* _Record excerpts_:
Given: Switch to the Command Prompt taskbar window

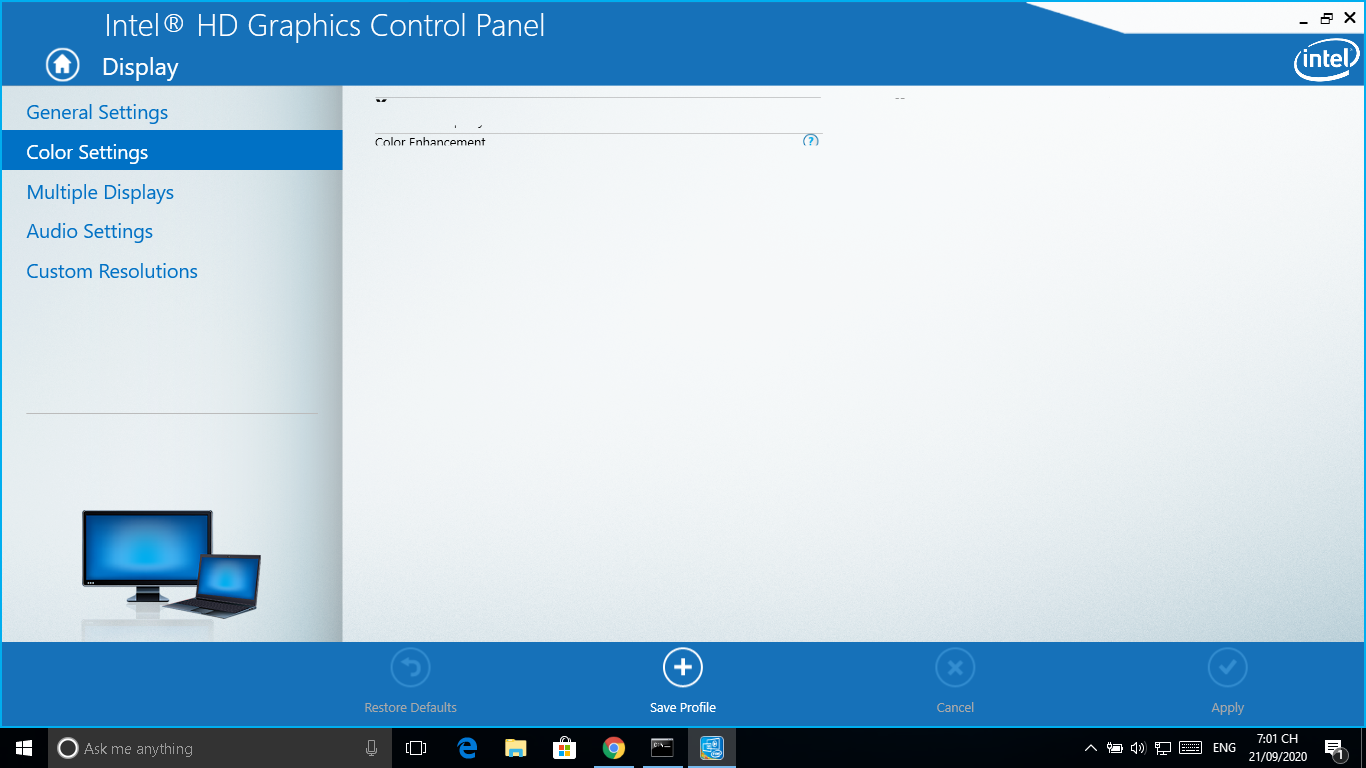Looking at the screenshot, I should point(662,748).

* * *

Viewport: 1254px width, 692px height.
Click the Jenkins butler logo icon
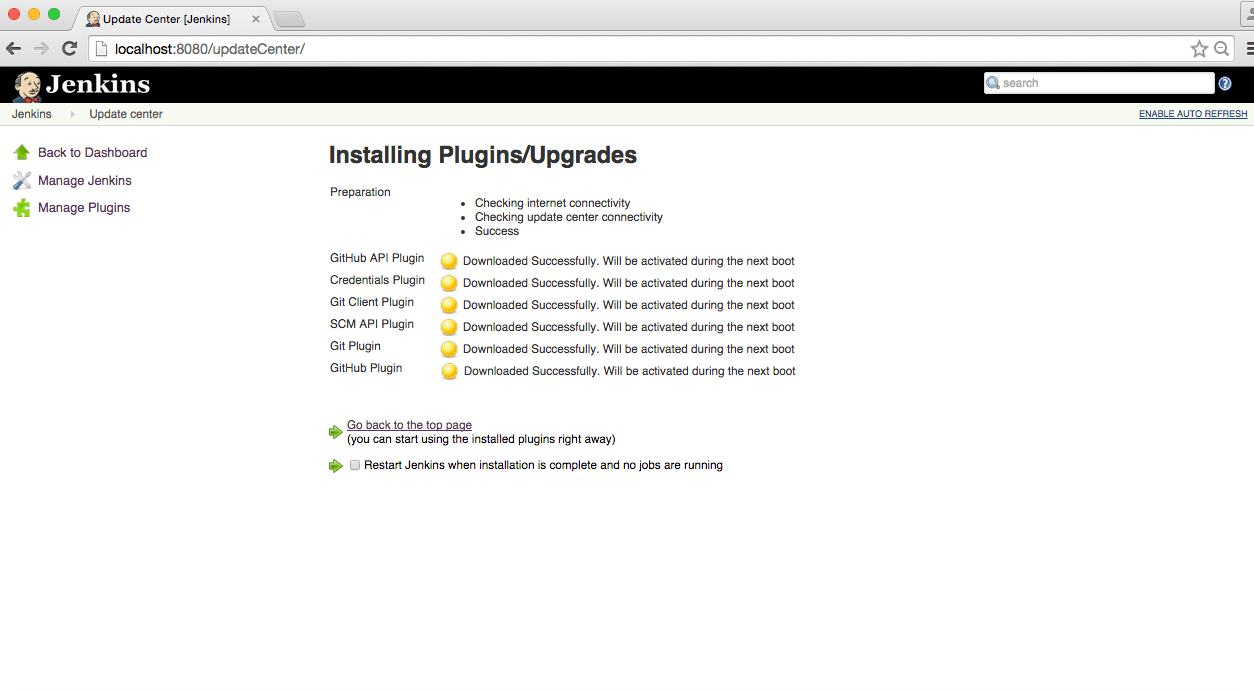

==

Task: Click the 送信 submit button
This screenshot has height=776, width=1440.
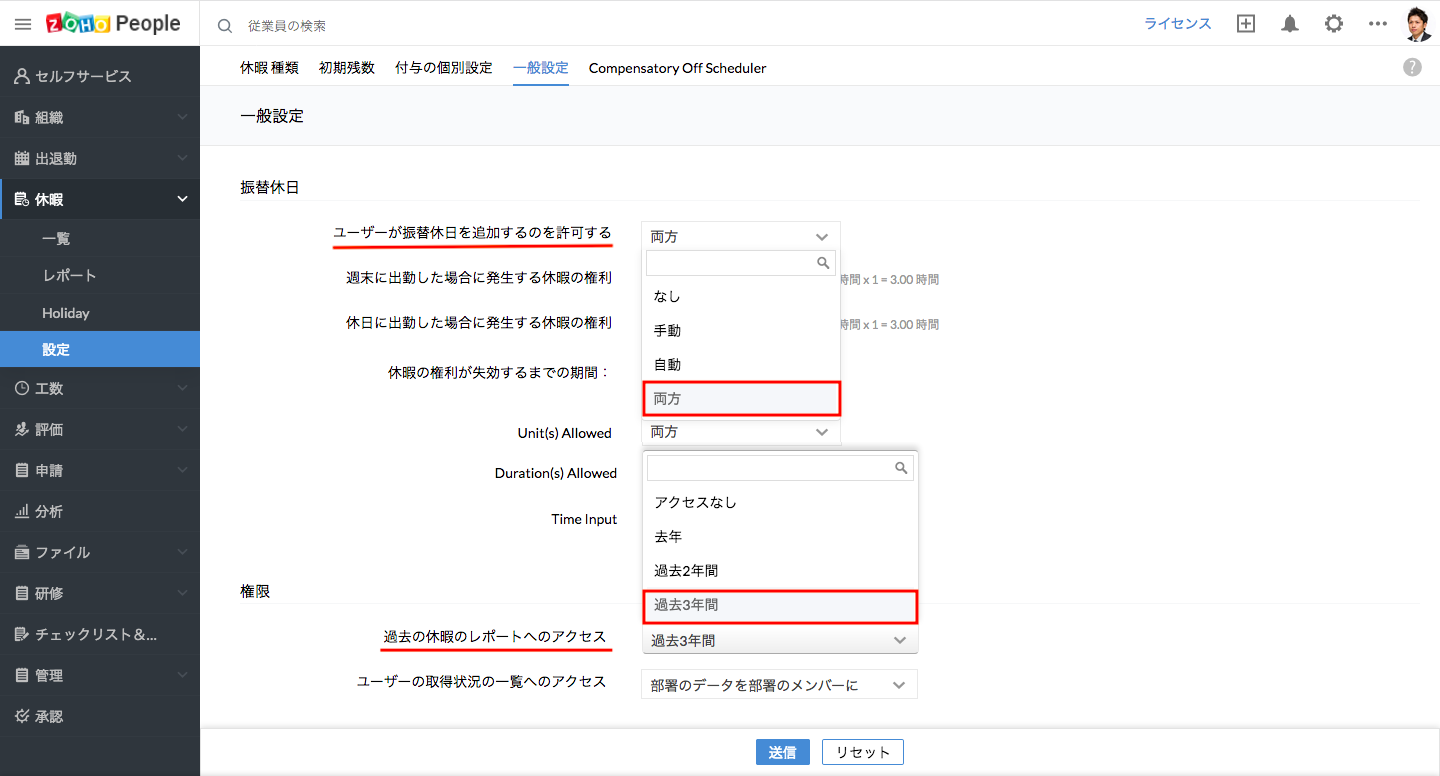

* _Written problem_:
Edit the data starting at the line with "Given: Switch to" and ending at the line with "Looking at the", changing "Command Prompt" to "Terminal" and keeping everything else the same. Don't include the pictures in your answer.

* _Task output_:
Given: Switch to the Terminal taskbar window

Looking at the screenshot, I should point(662,748).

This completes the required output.